Introduction

This is a project for data mining task in Geospatial Analysis.

In this project, there are several sub-projects, and they are basically in three categories:

A series of projects written for geospatial demographic analysis on Twitter data.
A series of projects written for generating Geotiff images relecting liveness of twitter users in entire U.S.
Several auxiliary sub-projects.

Category	Platform	Sub-Projects	Language	Descrption	Output
Demographic Analysis	Spark	mockingjay	Scala/Java	Main Project where spark data mining scripts exist	CSV
Liveness of twitter users	Redis	geotwitter	NodeJS	Generating geotiff image on liveness of twitter user	Geotiff
	Redis	pygeotwitter	Python	The same function as above	Geotiff
Auxiliary Project	VA	vampire	Java	Reading twitter streaming API and store tweets on disk	Gzipped TXT
	VA	core	Java	Some utilit class serving for all JVM-based projects	N/A
	VA	beak	Java	A project supposed to finish the funtion of geotwitter	Deprecated
	VA	script	Bash	A series of bash script for configuring the linux machine	N/A
	VA	Geos_Chem_Wiki	markdown	A series of documents demonstrating the installation of GEOS_CHEM	N/A

If you need instruction about any sub-project, just click on that sub-project you are interested and you will see the document. But here, we will only talk about the configuration of the entire computing environment.

Cluster Configuration

Overall, we design the entire software stack like this:

Software	Function
SPARK	To work on top of HBase and HDFS. Read txt file from HDFS and store extracted information into HBase, and then conduct data mining on top of HBase
HBASE	To work on top of HDFS. The database file is stored in a certain folder on HDFS
HDFS	A distributed file system. All the raw data and database files are stored in this layer.
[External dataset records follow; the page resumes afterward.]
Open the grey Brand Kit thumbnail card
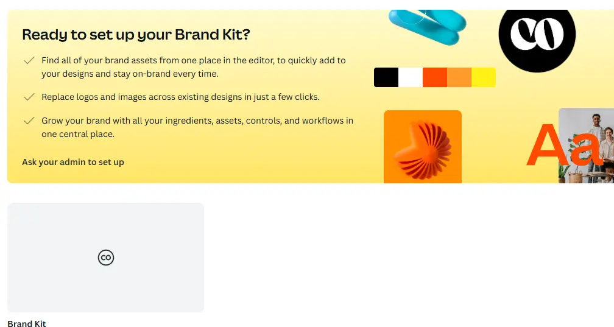Viewport: 614px width, 327px height. (106, 258)
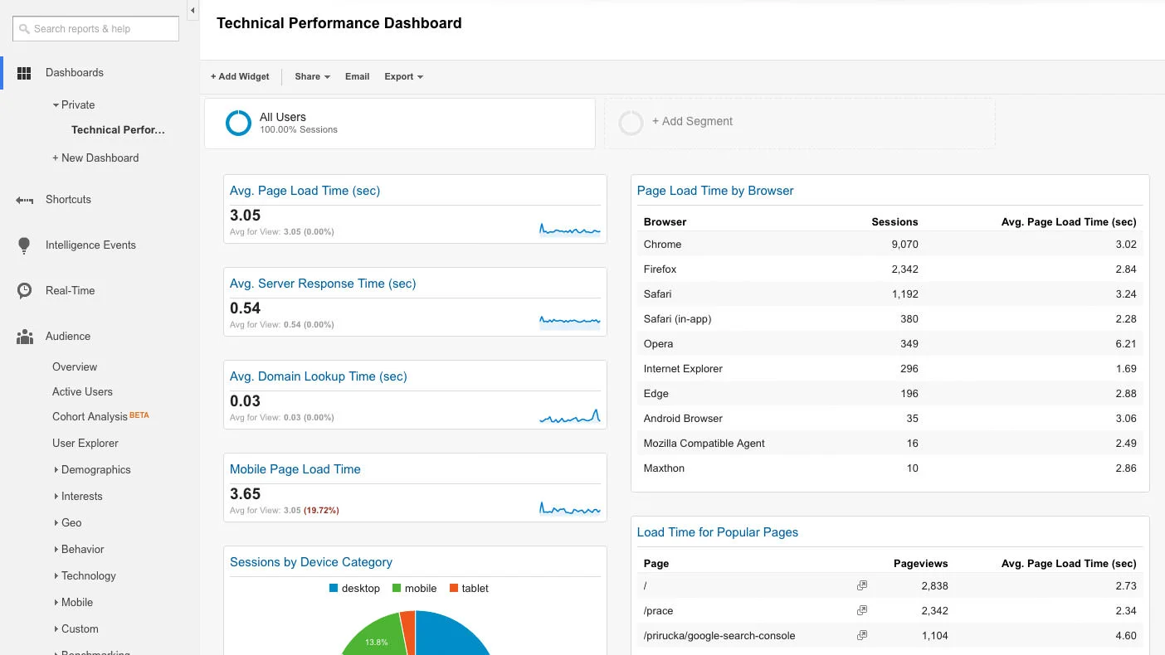Open the Audience Overview menu item
The image size is (1165, 655).
coord(75,366)
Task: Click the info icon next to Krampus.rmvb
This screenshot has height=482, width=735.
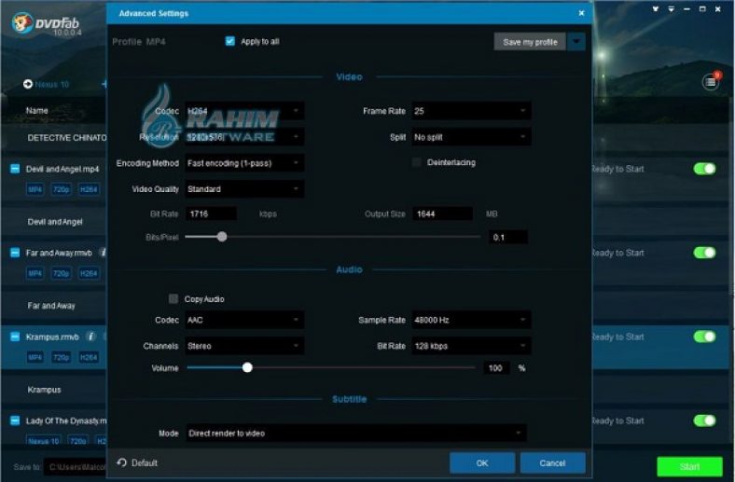Action: pos(90,337)
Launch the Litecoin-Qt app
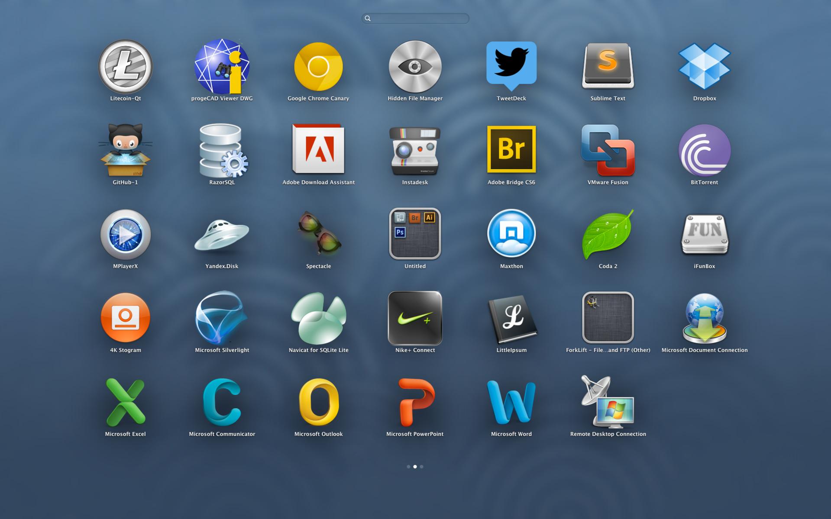This screenshot has height=519, width=831. 125,67
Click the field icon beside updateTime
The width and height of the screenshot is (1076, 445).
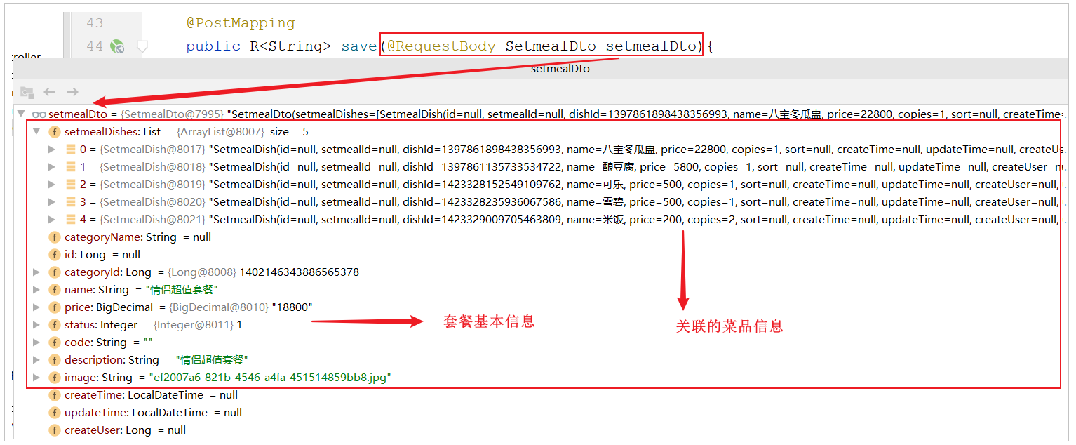pos(54,413)
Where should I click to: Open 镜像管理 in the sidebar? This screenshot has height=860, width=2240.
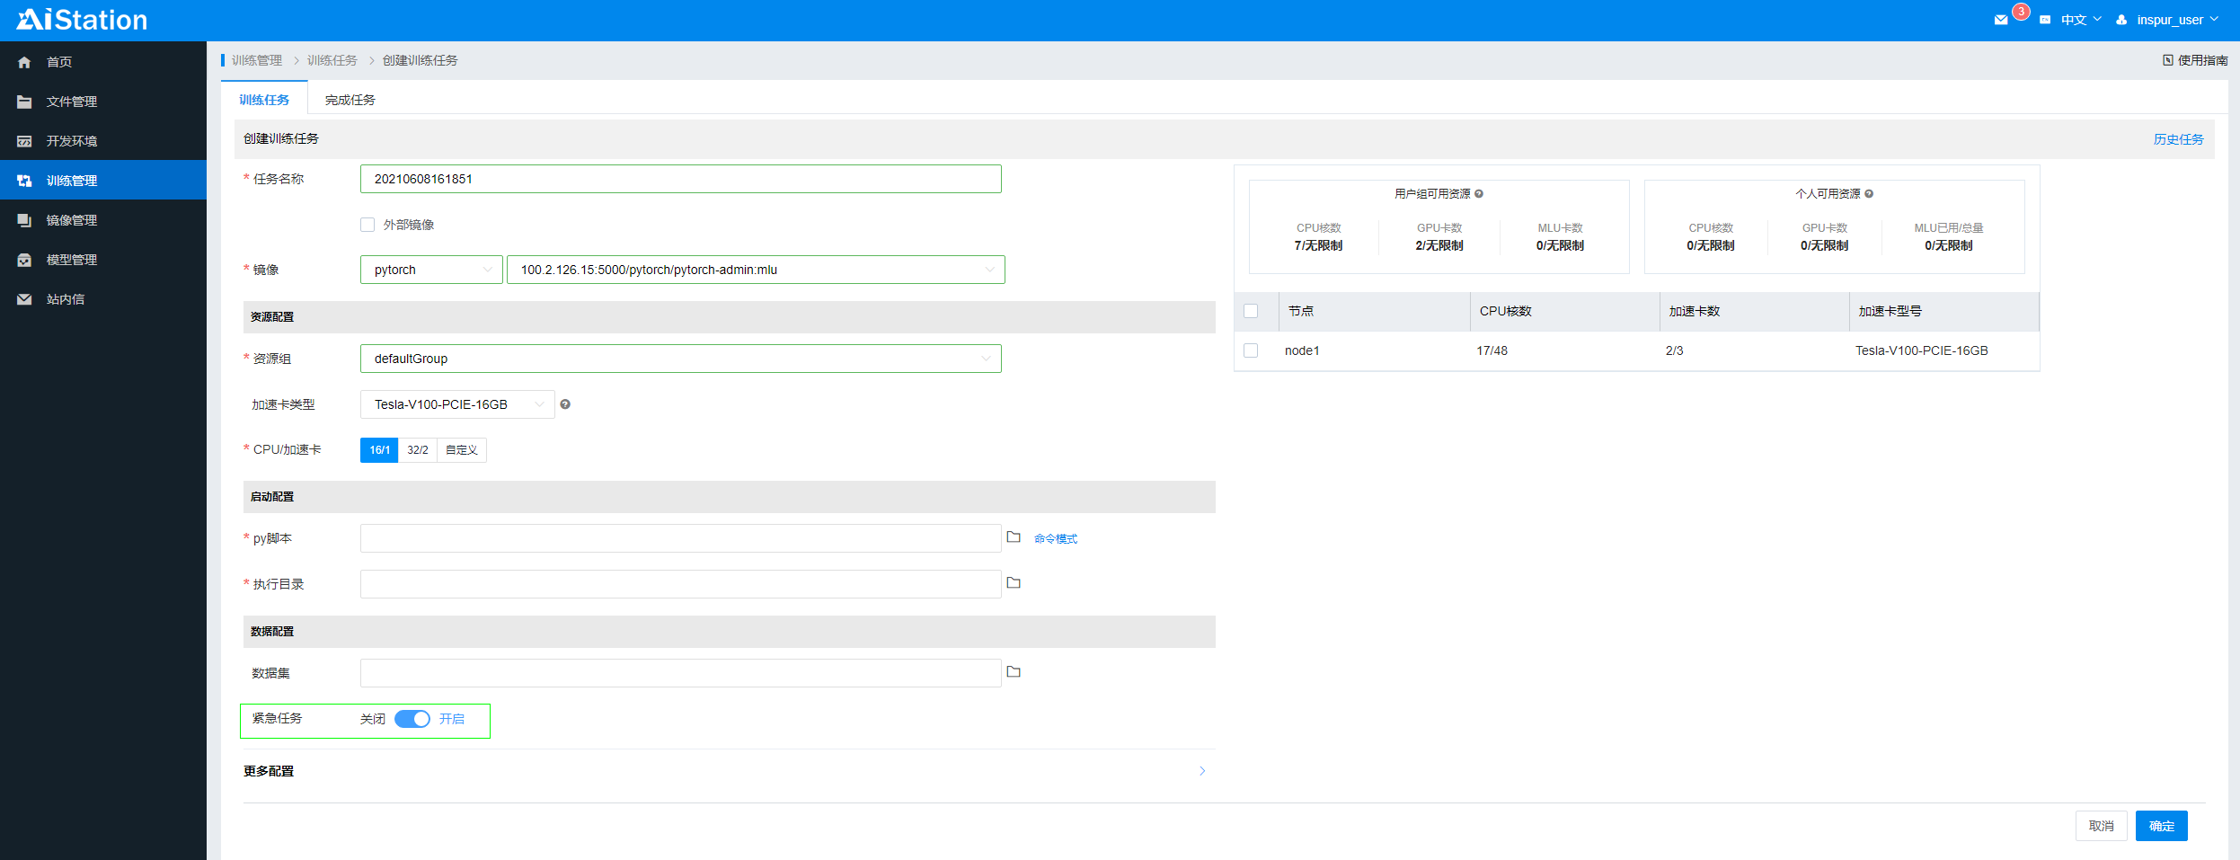click(x=72, y=220)
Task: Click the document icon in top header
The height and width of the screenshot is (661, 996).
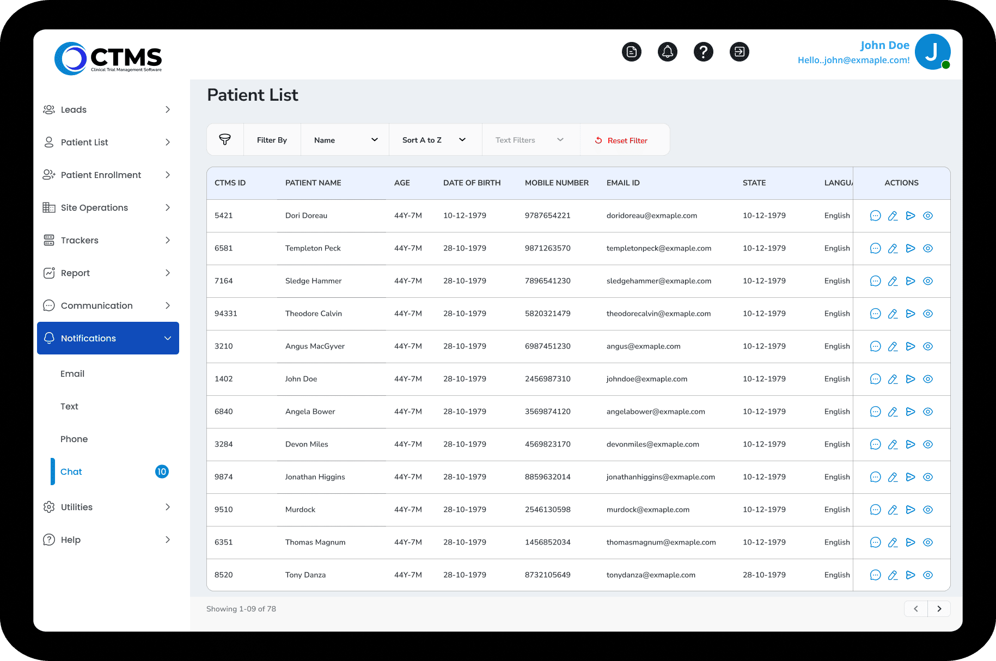Action: tap(632, 52)

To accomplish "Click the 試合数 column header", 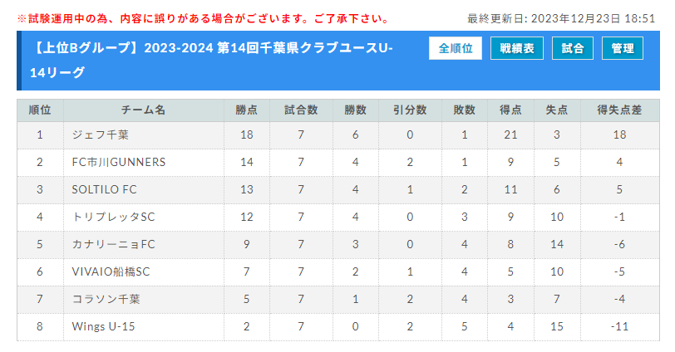I will coord(301,110).
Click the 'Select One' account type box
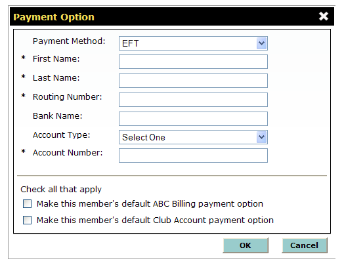 pos(193,137)
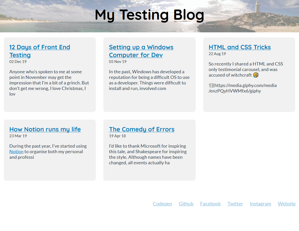299x231 pixels.
Task: Open the HTML and CSS Tricks post
Action: pyautogui.click(x=240, y=47)
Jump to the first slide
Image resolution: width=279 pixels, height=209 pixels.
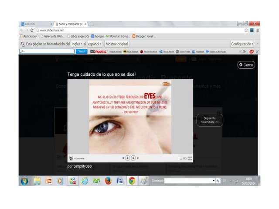coord(123,158)
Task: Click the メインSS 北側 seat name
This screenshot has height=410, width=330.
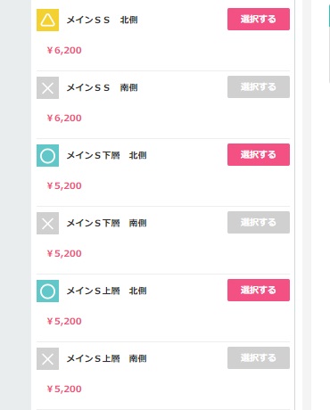Action: point(102,20)
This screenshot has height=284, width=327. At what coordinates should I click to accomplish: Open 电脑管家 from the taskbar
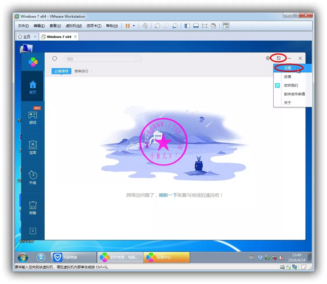[73, 257]
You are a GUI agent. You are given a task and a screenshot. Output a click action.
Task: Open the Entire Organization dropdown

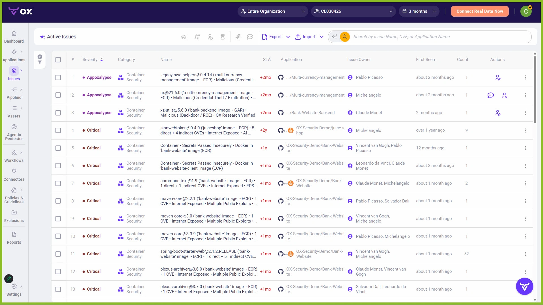(x=272, y=11)
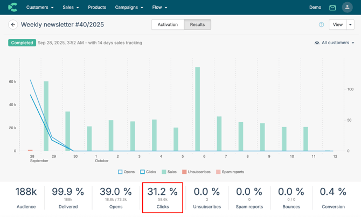
Task: Toggle Clicks series in chart legend
Action: pos(148,172)
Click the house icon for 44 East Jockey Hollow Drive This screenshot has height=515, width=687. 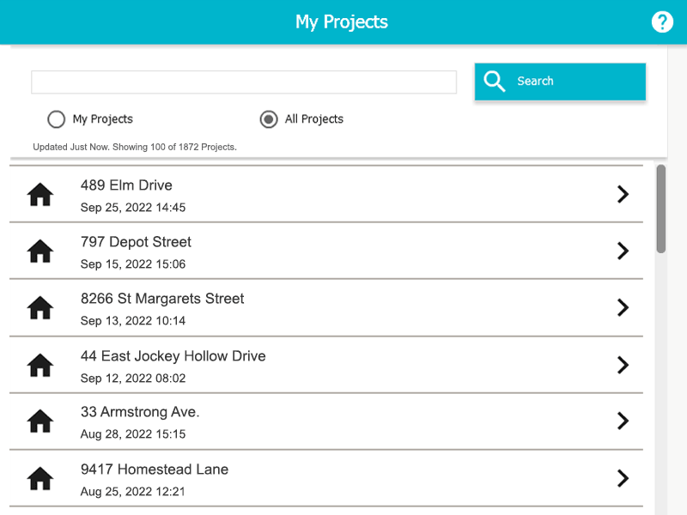tap(40, 365)
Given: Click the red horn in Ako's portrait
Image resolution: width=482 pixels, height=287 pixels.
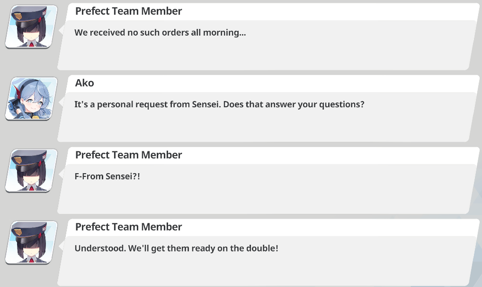Looking at the screenshot, I should click(16, 91).
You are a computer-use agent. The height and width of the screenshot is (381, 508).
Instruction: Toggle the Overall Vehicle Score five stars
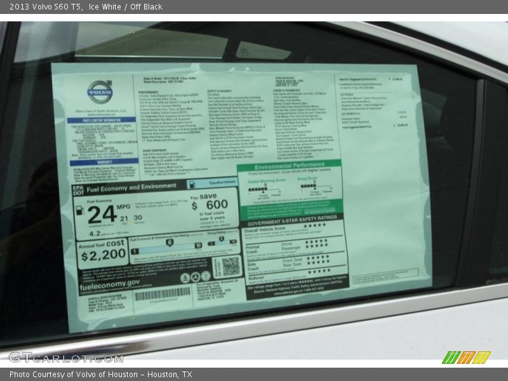click(x=316, y=226)
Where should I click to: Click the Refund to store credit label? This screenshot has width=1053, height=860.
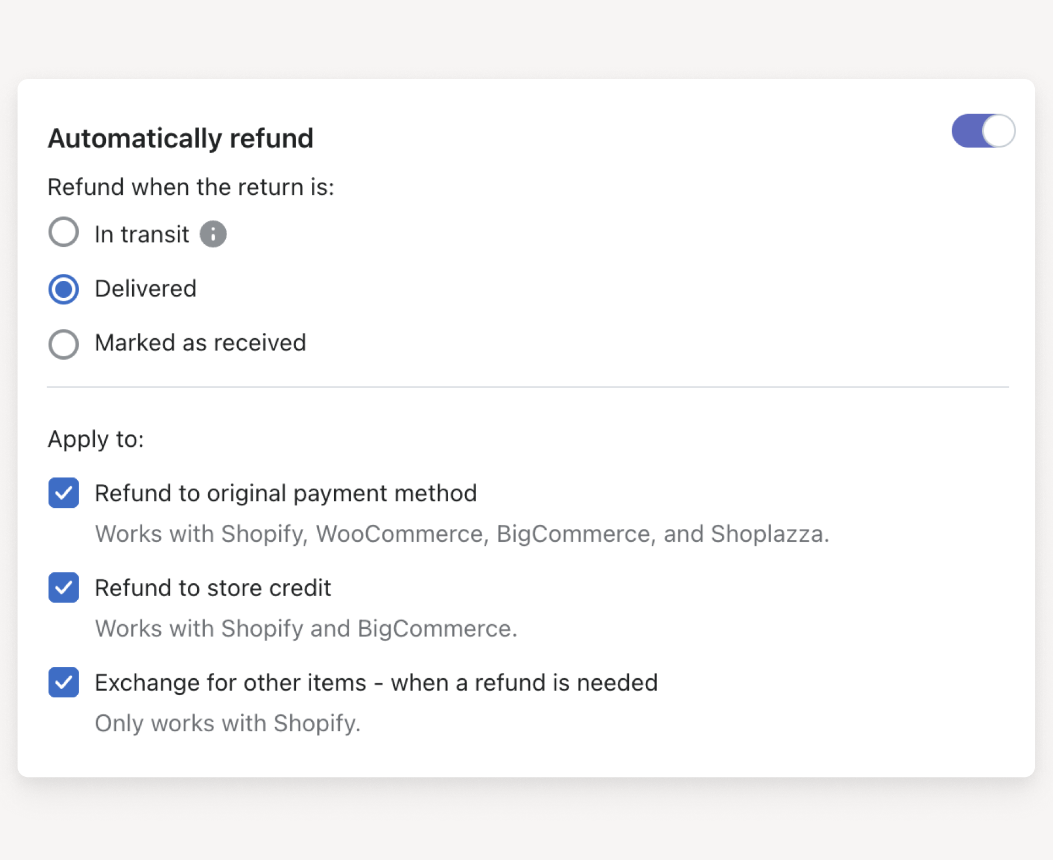coord(213,588)
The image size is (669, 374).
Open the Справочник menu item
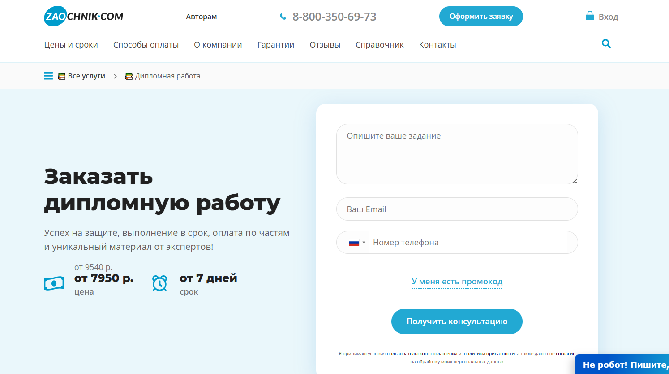379,44
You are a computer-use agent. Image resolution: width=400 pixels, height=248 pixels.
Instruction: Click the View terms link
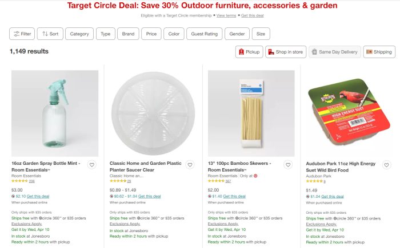[226, 15]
In total, we have a cluster of 4 commodity machines running Ubuntu 16.04.1 LTS. The head node is the machine where people may initiate the login to this cluster, other computing nodes can be accessed once you login to the head node. They play different role in different software:

Machine Host	Function	Role in HDFS	Role in HBase	Role in Spark
geotwitter.ttu.edu	Head Node	NameNode and Secondary NameNode	HMaster	Both Master and Worker Node
geotwitter-comp1.ttu.edu	Computing/Storage Node	DataNode	HRegionServer	Worker Node
geotwitter-comp2.ttu.edu	Computing/Storage Node	DataNode	HRegionServer	Worker Node
geotwitter-comp3.ttu.edu	Computing/Storage Node	DataNode	HRegionServer	Worker Node

As shown in this table, basically, the head node serves as the controller/indexing server for each software, and the computing nodes serve as both the storage servers as well as the computing servers. The only exception happens with Spark. To increase the parallelism, we increase the number of worker nodes to four, which is to run one worker node on head node, so that more computation can be done at the same time.

Login Head Node and Computing Node

Currently, you can use the following command to login the head node.

$ ssh [email protected]

For this step, you need to input the password. For the password, you need to contact <[email protected].>

However, you can setup your own cluster on top of Ubuntu 16.04.1 LTS. In that case, you can specify your own password.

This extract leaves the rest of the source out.